In the past, several groups have proposed (Semantic Web) models, such as RDFS vocabularies and OWL ontologies, to describe particular aspects of the publishing domain. However, these models were mainly concerned with the description of the metadata of bibliographic resources (e.g., DC Terms, PRISM and BIBO). One of the first attempts to address the description of the whole publishing domain is the introduction of the Semantic Publishing and Referencing (SPAR) Ontologies. SPAR is a suite of orthogonal and complementary OWL 2 ontologies that enable all aspects of the publishing process to be described in machine-readable metadata statements, encoded using RDF.

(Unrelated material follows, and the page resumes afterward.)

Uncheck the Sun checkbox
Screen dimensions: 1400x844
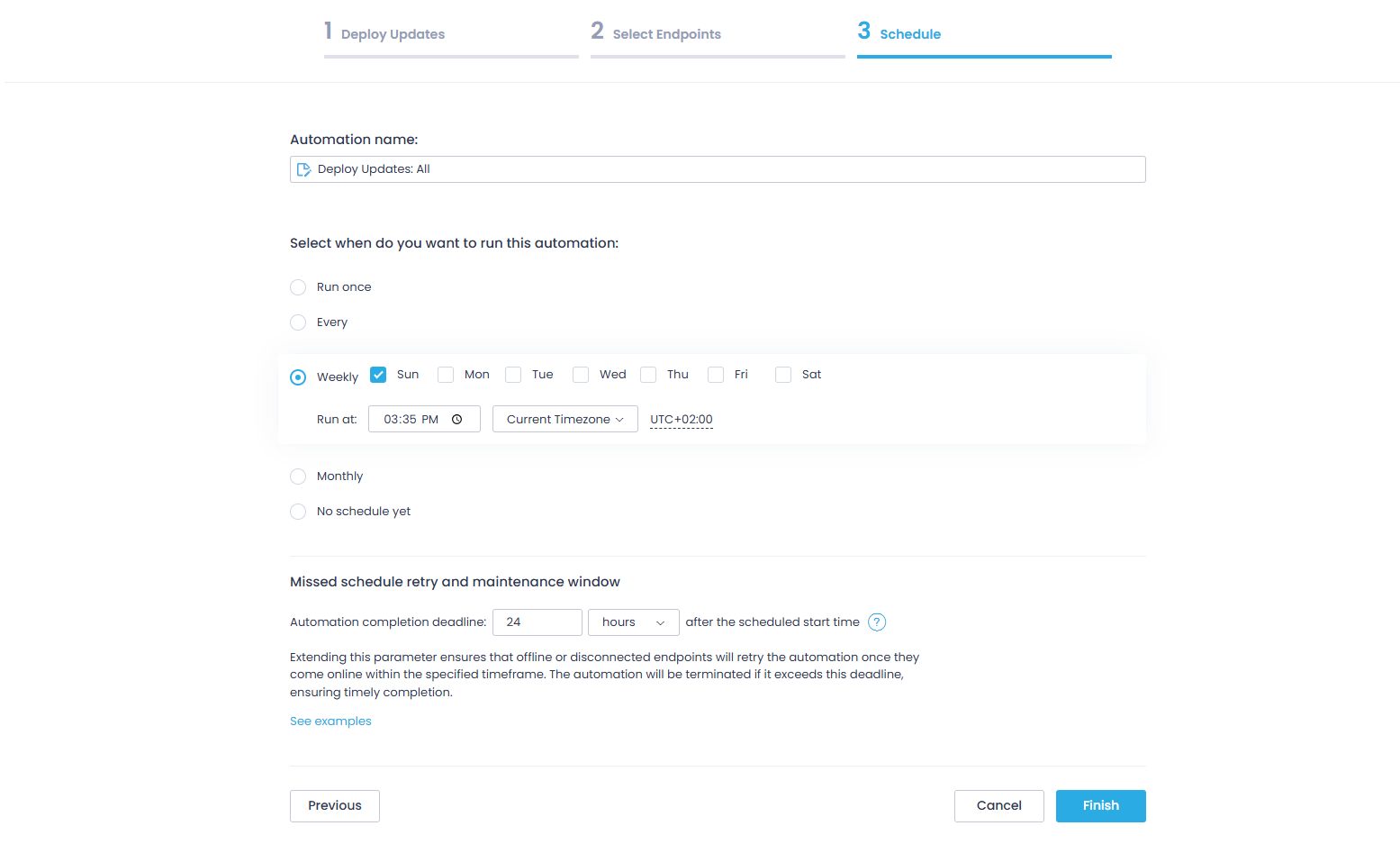[377, 374]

Please use the following reference for citing the SPAR Ontologies suite in your works:
While the current suite contains several ontologies (see the figure above), the original suite of SPAR ontologies comprises eight distinct modules:
the FRBR-aligned Bibliographic Ontology (FaBiO) is an ontology for describing entities that are published or potentially publishable (e.g., journal articles, conference papers, books), and that contain or are referred to by bibliographic references;
the Citation Typing Ontology (CiTO) is an ontology that enables characterization of the nature or type of citations, both factually and rhetorically;
the Bibliographic Reference Ontology (BiRO) is an ontology meant to define bibliographic records, bibliographic references, and their compilation into bibliographic collections and bibliographic lists, respectively;
the Citation Counting and Context Characterisation Ontology (C4O) is an ontology that permits the number of in-text citations of a cited source to be recorded, together with their textual citation contexts, along with the number of citations a cited entity has received globally on a particular date;
the Document Components Ontology (DoCO) in an ontology that provides a structured vocabulary written of document components, both structural (e.g., block, inline, paragraph, section, chapter) and rhetorical (e.g., introduction, discussion, acknowledgements, reference list, figure, appendix);
the Publishing Status Ontology (PSO) is an ontology designed to characterise the publication status of documents at each stage of the publishing process (draft, submitted, under review, etc.);
the Publishing Roles Ontology (PRO) is an ontology for the characterisation of the roles of agents – people, corporate bodies and computational agents in the publication process. These agents can be, e.g. authors, editors, reviewers, publishers or librarians;
the Publishing Workflow Ontology (PWO) is a simple ontology for describing the steps in the workflow associated with the publication of a document or other publication entity.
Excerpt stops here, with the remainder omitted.